_Data on locating visible targets_.
::::::::::
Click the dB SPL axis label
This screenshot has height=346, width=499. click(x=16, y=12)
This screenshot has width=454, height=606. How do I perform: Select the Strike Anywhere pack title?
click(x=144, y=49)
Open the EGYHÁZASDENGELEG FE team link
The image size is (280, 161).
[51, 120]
::::::::::
_SET TASK_.
Please write out every one of the entries above word for word, keeping each line as it stands.

_SOLUTION TO THIS TASK_.
Click the dB SPL axis label
This screenshot has height=346, width=499. click(x=16, y=12)
This screenshot has width=454, height=606. How do I perform: Select the Strike Anywhere pack title?
click(x=144, y=49)
Open the EGYHÁZASDENGELEG FE team link
The image size is (280, 161).
[51, 120]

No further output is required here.